En outre, le système d'incitation à la micro-entreprise par la distribution de micro-crédits contribue certainement à la disparition de l'esprit collectif de ces groupes. Car « on fragmente à nouveau la vision du monde social et on place les acteurs dans des espaces qui les isolent, ce qui peut empêcher la formation d’une conscience collective et la mobilisation, voire la connaissance de leurs droits sociaux ».

 

Femmes Equateur (11)C'est par conséquent l'entrepreneuriat collectif qui est remis en cause, y compris dans ce petit bout du monde de la Bocana. Martha, la « leader » du groupe se démène pour que les femmes s'investissent pour le collectif, mais elle se heurte au manque de motivation. Les temps changent. Il y a 20 ans, l'enjeu pour les femmes était grand, et les aides faibles. Les femmes se sont donc solidarisées pour lutter afin d'améliorer leurs conditions de vie. Aujourd'hui, les conditions sont-elles vraiment meilleures, ou les motivations parties ailleurs ? Toujours est-il que les aspirations sont d'avantage individuelles que collectives, c'est un fait.

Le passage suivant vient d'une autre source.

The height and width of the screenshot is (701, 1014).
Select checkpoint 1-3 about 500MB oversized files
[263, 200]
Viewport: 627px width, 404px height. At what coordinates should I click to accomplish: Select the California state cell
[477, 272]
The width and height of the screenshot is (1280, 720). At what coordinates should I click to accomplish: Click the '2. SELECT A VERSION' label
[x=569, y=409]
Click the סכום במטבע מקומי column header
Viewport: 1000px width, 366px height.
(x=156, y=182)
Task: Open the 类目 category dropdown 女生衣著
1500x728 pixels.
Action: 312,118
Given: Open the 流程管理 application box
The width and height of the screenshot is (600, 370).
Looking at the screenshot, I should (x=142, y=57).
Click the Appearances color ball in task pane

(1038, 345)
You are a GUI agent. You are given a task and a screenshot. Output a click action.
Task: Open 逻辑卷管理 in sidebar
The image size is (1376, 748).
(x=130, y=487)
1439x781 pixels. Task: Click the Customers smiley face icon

Certains analystes indiquent qu' « en Amérique latine, les femmes ont pris part de facto, et ce depuis des décennies, que ce soit dans l’espace public ou dans l’espace privé, ou domestique, à des activités que l’on qualifie aujourd’hui d’économie sociale ou économie solidaire parce qu’elles contrastent avec la forme dominante de l’entreprise et de l’activité économique capitaliste, qui vise essentiellement le profit ». Qu'en est-il aujourd'hui ? Quel autre modèle que la société de consommation et du gagner-vite-et-facile reçoivent les jeunes du monde entier actuellement, hommes ou femmes ?

 

« Le défi, pour le mouvement des femmes, est donc de continuer à construire des ponts politiques entre les luttes quotidiennes pour l’amélioration des conditions de vie et les analyses féministes susceptibles de proposer des alternatives à un ordre de genre patriarcal et au modèle de développement néo-libéral qui s’est imposé dans toutes les régions du monde ».